\( \left. \begin{array} { l l } { - 5 \cdot ( - 6 x ^ { 2 } ) } & { - 6 x - ( + 7 x ) } \\ { - 2 a ^ { 3 } \cdot ( - 4 a ) } & { + 10 a \cdot ( - a ^ { 4 } ) } \\ { - 8 \cdot ( - 5 x ) } & { - a b - ( - 2 a ) } \\ { - 5 a \cdot ( - 4 a ^ { 2 } ) } & { - 8 a ^ { 2 } - ( - 3 a ^ { 4 } ) } \end{array} \right. \)

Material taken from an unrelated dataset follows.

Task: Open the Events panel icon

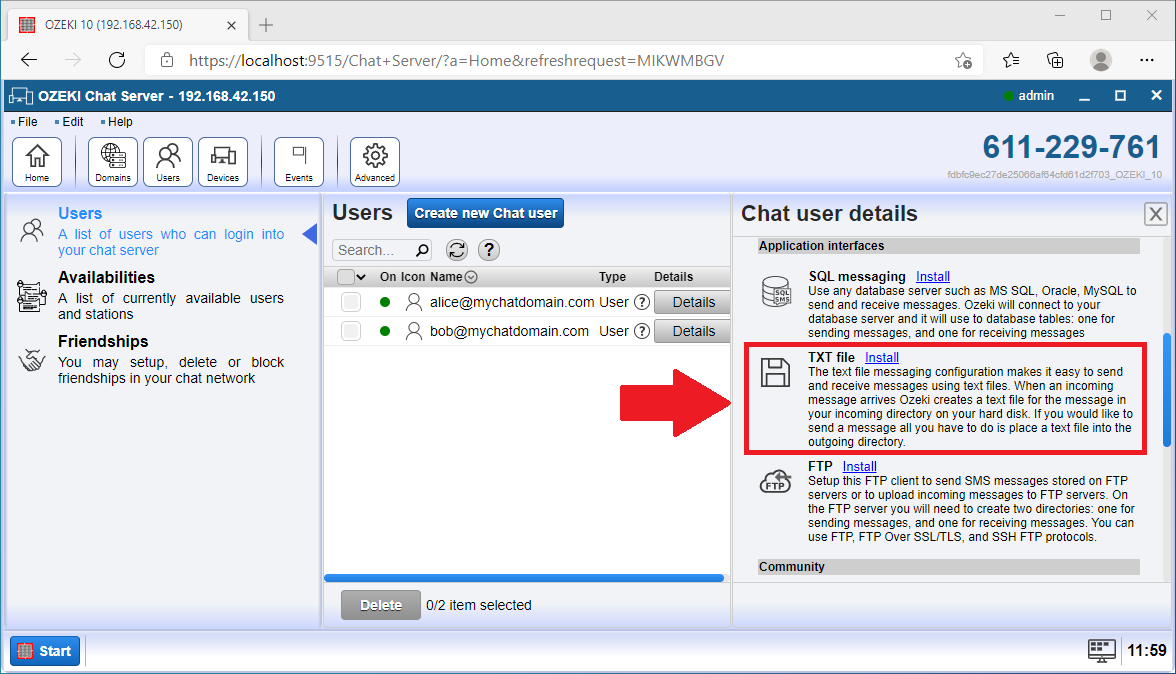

Let's break down those expressions into more manageable chunks, shall we? For the first set, \(-5 \cdot (-6x^2)\) equals \(30x^2\) and \(-6x - (+7x)\) combines to \(-13x\). Moving on to the second pair, \(-2a^3 \cdot (-4a)\) simplifies to \(8a^4\) and \(+10a \cdot (-a^4)\) results in \(-10a^5\). Next, \(-8 \cdot (-5x)\) gives \(40x\) while \(-ab - (-2a)\) simplifies to \(2a - ab\). Finally, \(-5a \cdot (-4a^2)\) leads to \(20a^3\) and \(-8a^2 - (-3a^4)\) becomes \(3a^4 - 8a^2\). Now you’re all set for some exciting algebra practice!